Friday night, Shannon and I went to Nolan's, our neighborhood Irish pub, to welcome in the weekend. Nolan's is a great watering hole, as we know the owners, have gotten to know some of the patrons and always enjoy the eclectic group of people that come in there, both local and not. A lot of the people from the studios come in, and you'll be talking with someone and learn they're the stunt coordinator for "Flash Point," or that a provocatively-dressed cougar prowling the joint with her friends is Kristin Dunst's mother. Other times, you're talking to a traveling businessman who's just passing through and enjoying being a party to the local Los Angeles flavor. That is, in between times when his gaze softens and focuses far off, and you wonder if he's shifted to missing home and his family. It's a place where for the most part, people let their guards down and don't have to wear the front of their professions. Industry big shots mingle with coffee baristas, musicians laugh it up with accountants, writers like me and photographers like Shannon have used complete strangers to play jokes on one another. The latest, Shannon told a woman to approach me and gush over my writing. She did a damn good job, because I was totally confused and convinced that she had read something I wrote somewhere. I only find out about most people's work because it comes up after we've been talking a while. There's normally a really good vibe and people don't come there to puff out their chests like peacocks, looking for trouble.
Last night wasn't one of those nights.
It was around midnight and I had just started sipping my second lemon drop, the drink I order on Friday nights because the bartender who works that night makes them particularly well. I'd just put P.I.L.'s "Rise" on the juke, and while talking to Shannon, saw a flurry movement over his left shoulder near the kitchen bar. It took me a couple seconds to realize that it was a scuffle, and that the two men grappling weren't joking. "Oh my God, a fight!" I said to Shannon, who turned to see it just as all hell broke loose. Fists flew, beer was thrown, people ran toward the melee, and shouted. Then, it was two on one.

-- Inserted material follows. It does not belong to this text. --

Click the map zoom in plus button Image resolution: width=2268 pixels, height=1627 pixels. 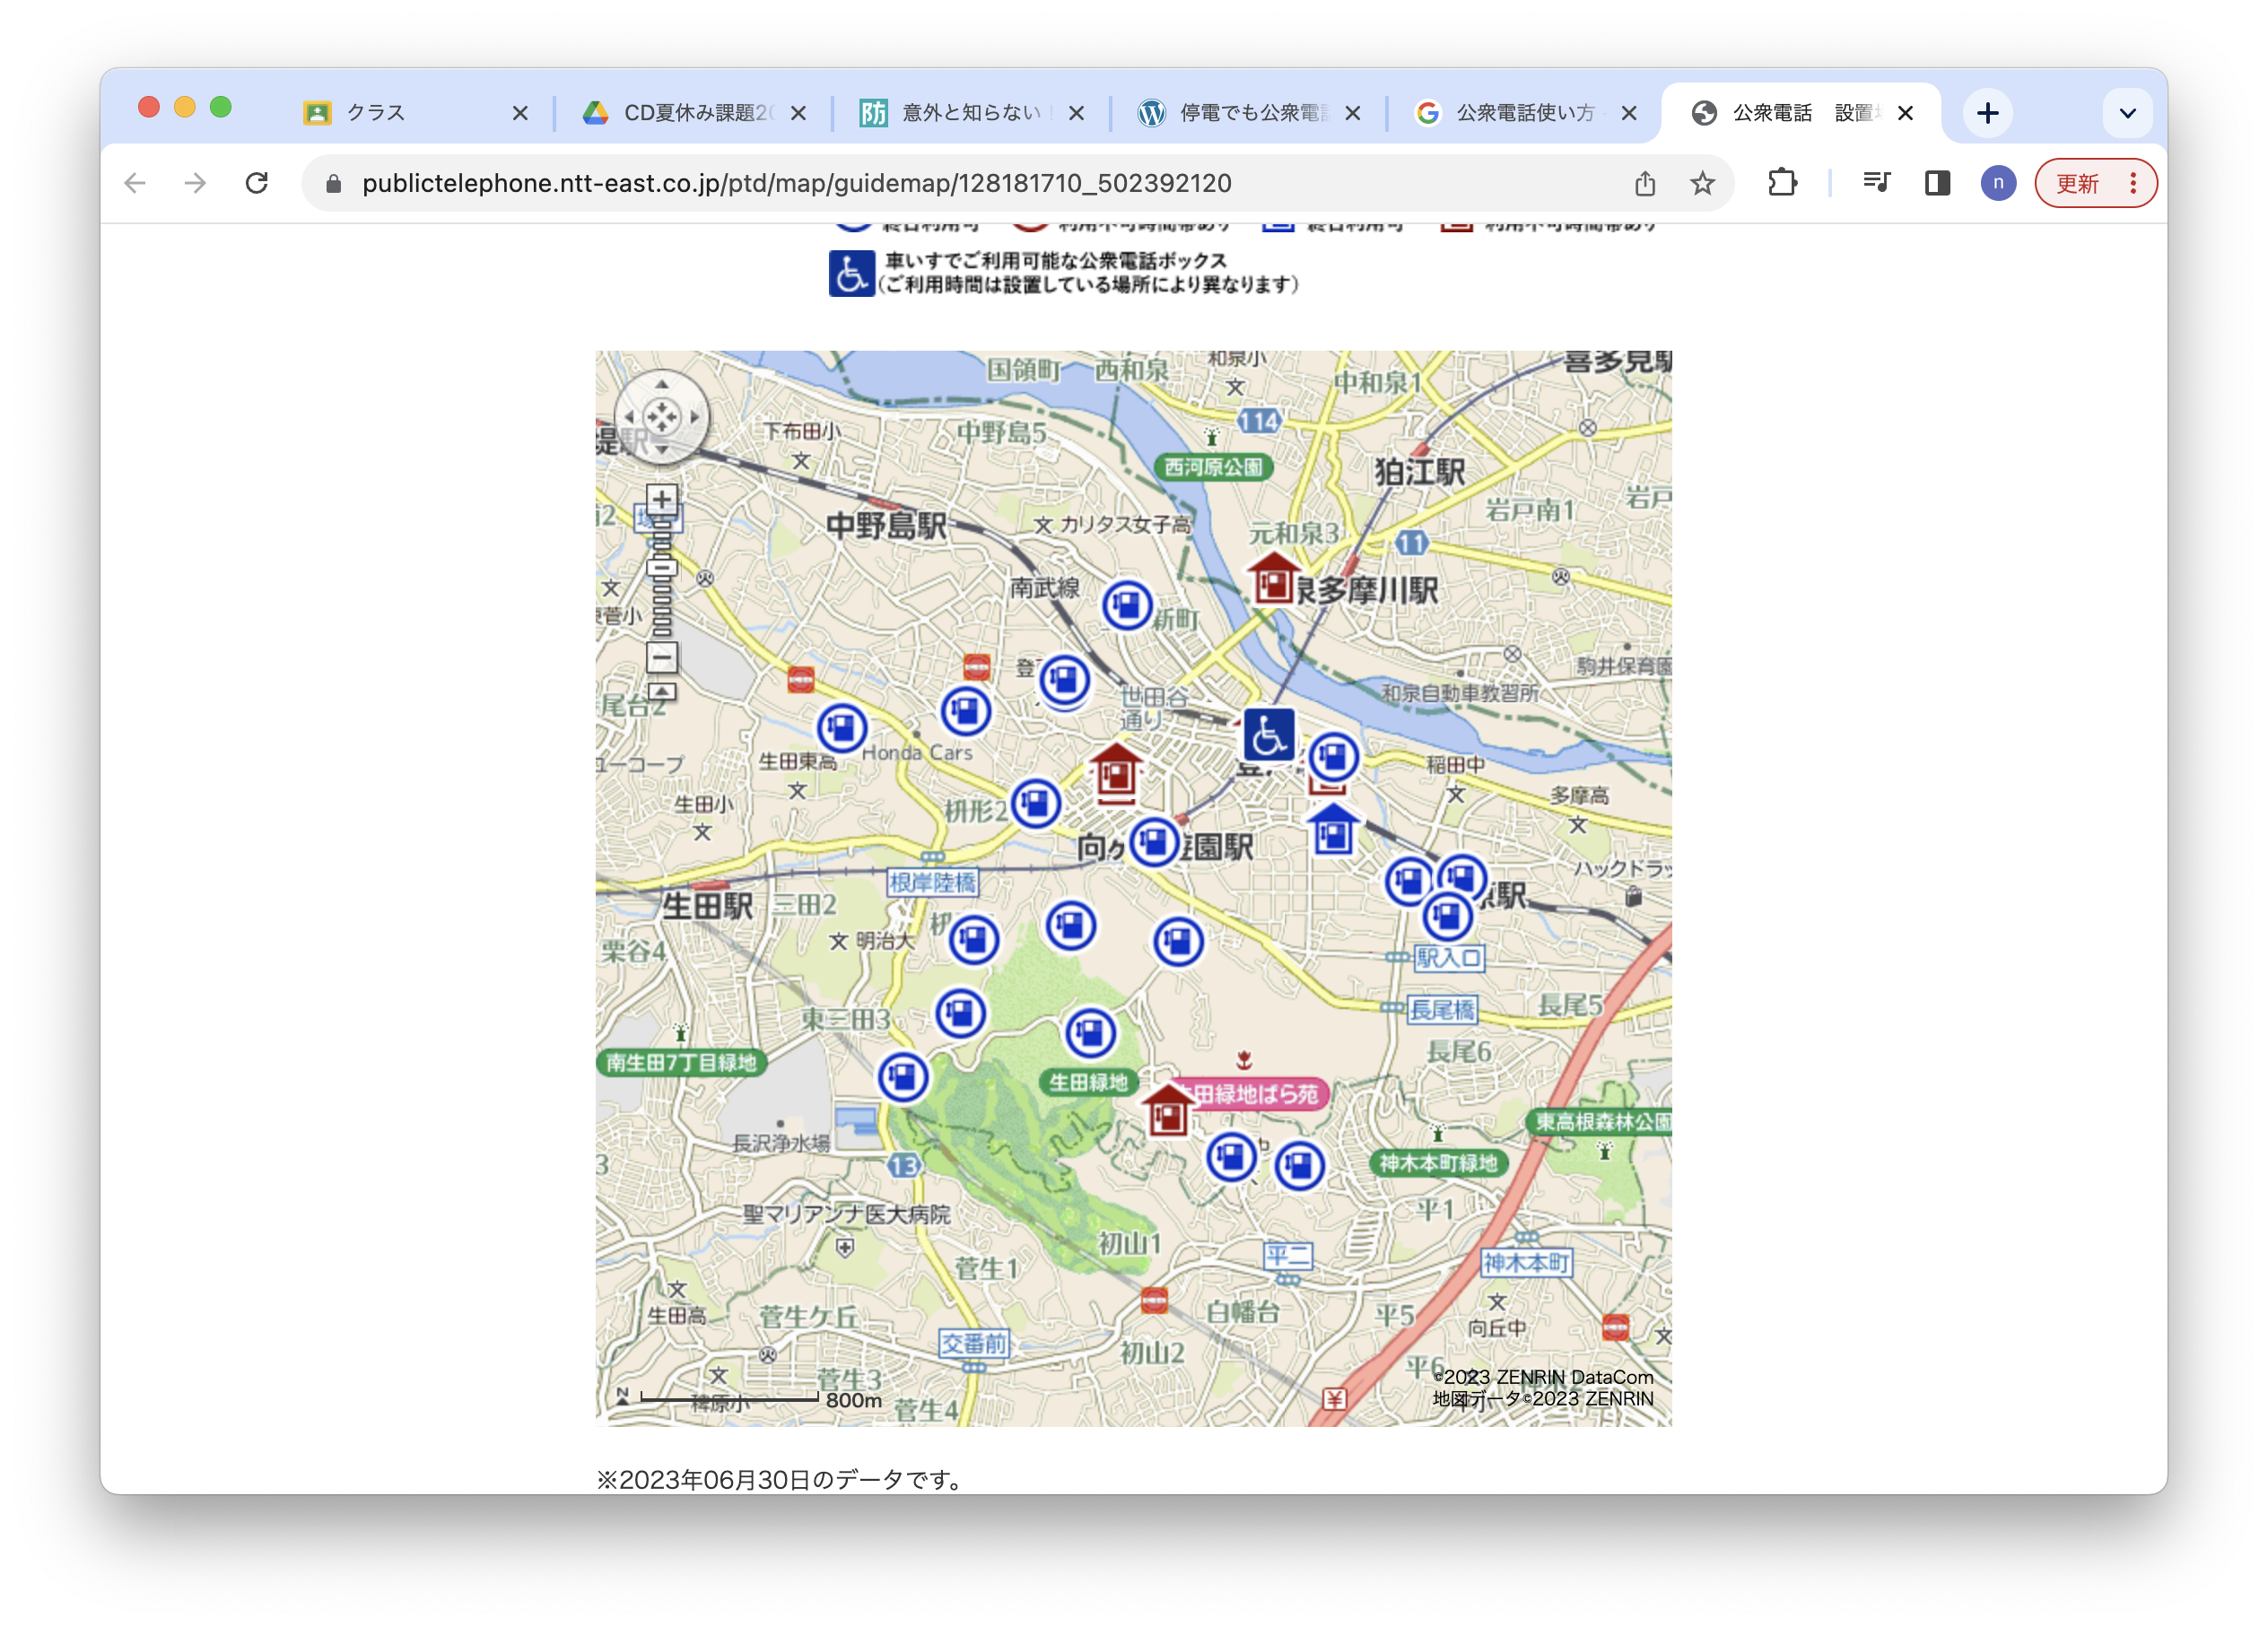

Shannon had run toward them, thinking that it was Dennis, one of the owners being attacked and went over to help. Dennis is a big guy who can handle his own, but he was recently injured when taking down a drug-addled man who had entered the bar during the day a few months back and began throwing things. His injuries consisted of a torn pectoral muscle and required surgery from which he's still recovering.
Because I'd seen it start, I knew that it wasn't Dennis and screamed his name along with the bartenders. Nolan's is two floors, and Dennis had gone up to the second floor. Hearing us, he ran down and broke it up. Several men grabbed the aggressor, who had crazy eyes brimming with rage, and blocked him as he tried to go at the guy again. The group shoved him backwards through the hallway and out the back door as a woman screamed at him all the way out, repeatedly calling him an asshole just for good measure.
And yeah, he was an asshole. In an act of supreme maturity and impulse control, he decided to throw wadded up napkins at a woman he didn't know. Another man, a regular, asked him what he was doing, and was answered with a flying fist. He fought him off until the douche nozzle's friend decided to help his compensating-for-his-micro-penis buddy, making it two on one. Brave souls, those two jerk-offs. I'm sure they're still feeling the echoes of pride from that night.
For about fifteen minutes after, I was nervous that someone was going to return with a gun. I can't help it. My mind just goes there. I looked at where I was in the room and scoped out places to hide were the person to return and start firing off shots. With this economy, people are high strung. And, this person already had proven himself to be a whack. Shannon and a beer-soaked man we were talking to weren't worried. But, I don't put craziness past anyone these days, especially when I'd heard what caused the fight. I'd already found my spot, a tiny place between the bar and jukebox, right behind where I was sitting.
Just in case.
But, like I said, that is rare there. I've seen my share of bar and nightclub fights, having worked in them as a coat check girl while a college student in New York. They are all usually started by some self-esteem challenged asshole who feels they have something to prove.
On Saturday night, I was driving home through Hollywood after dinner and a movie with my friend Jan, and inadvertently drove into a huge club fight that had continued outside. There were over a 100 people running, screaming, shouting at each other and breathing heavy. Several cop cars had just arrived, parked akimbo on the street, sidewalk and anywhere else they could find a spot. I slowly inched forward with traffic through the chaos, when a police woman flashed her light at me and told me to turn right.
"It's not safe here ma'am, turn right."
I did as I was told, leaving the warring humanity behind me. As I drove through the cool night, I rolled down the windows and turned up the heat. I edged up the knob so I could just hear the music above the hiss of the road, breathed in deeply and exhaled.